In any case, the matter
is very obscure.
This work begins thus: "Great art thou, O Lord."

II. De Dono Perseverantiae, XX, 53 (A.D. 428)
Which of my shorter works has been more widely known or given
greater pleasure than the [thirteen] books of my Confessions?
And, although I published them long before the Pelagian heresy had
even begun to be, it is plain that in them I said to my God, again
and again, "Give what thou commandest and command what thou wilt."

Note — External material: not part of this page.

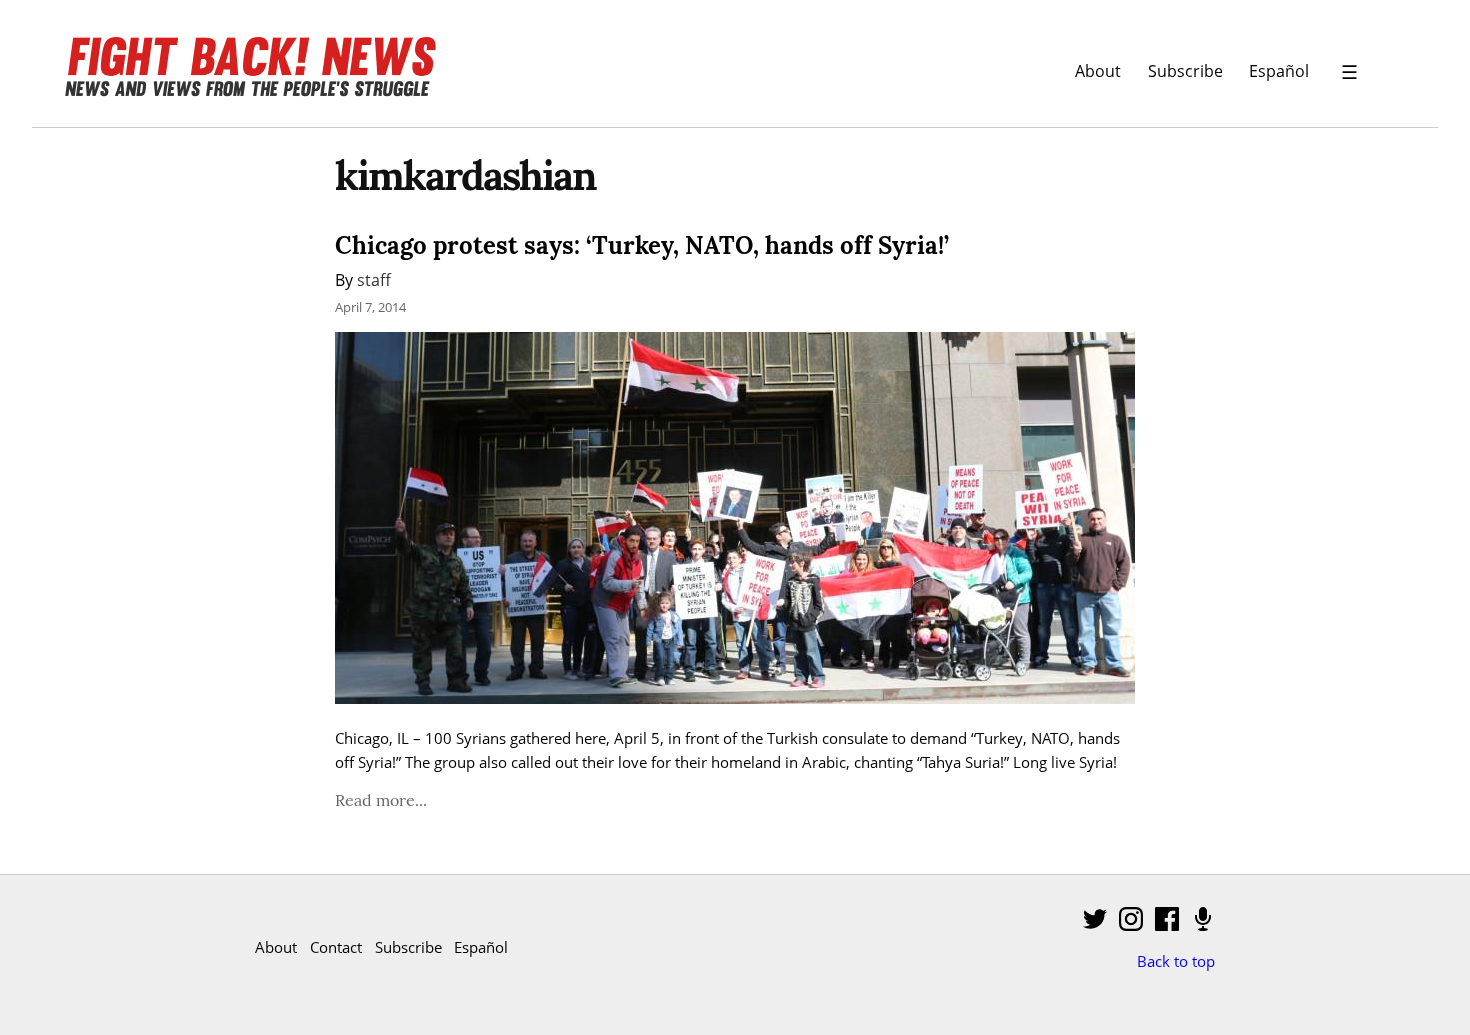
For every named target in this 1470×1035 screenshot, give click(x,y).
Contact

When these words of mine were repeated in Pelagius' presence at
Rome by a certain brother of mine (an episcopal colleague), he
could not bear them and contradicted him so excitedly that they
nearly came to a quarrel. Now what, indeed, does God command,
first and foremost, except that we believe in him? This faith,
therefore, he himself gives; so that it is well said to him, "Give
what thou commandest." Moreover, in those same books, concerning
my account of my conversion when God turned me to that faith which
I was laying waste with a very wretched and wild verbal assault,[4
]do you not remember how the narration shows that I was given as a
gift to the faithful and daily tears of my mother, who had been
promised that I should not perish? I certainly declared there
that God by his grace turns men's wills to the true faith when
they are not only averse to it, but actually adverse.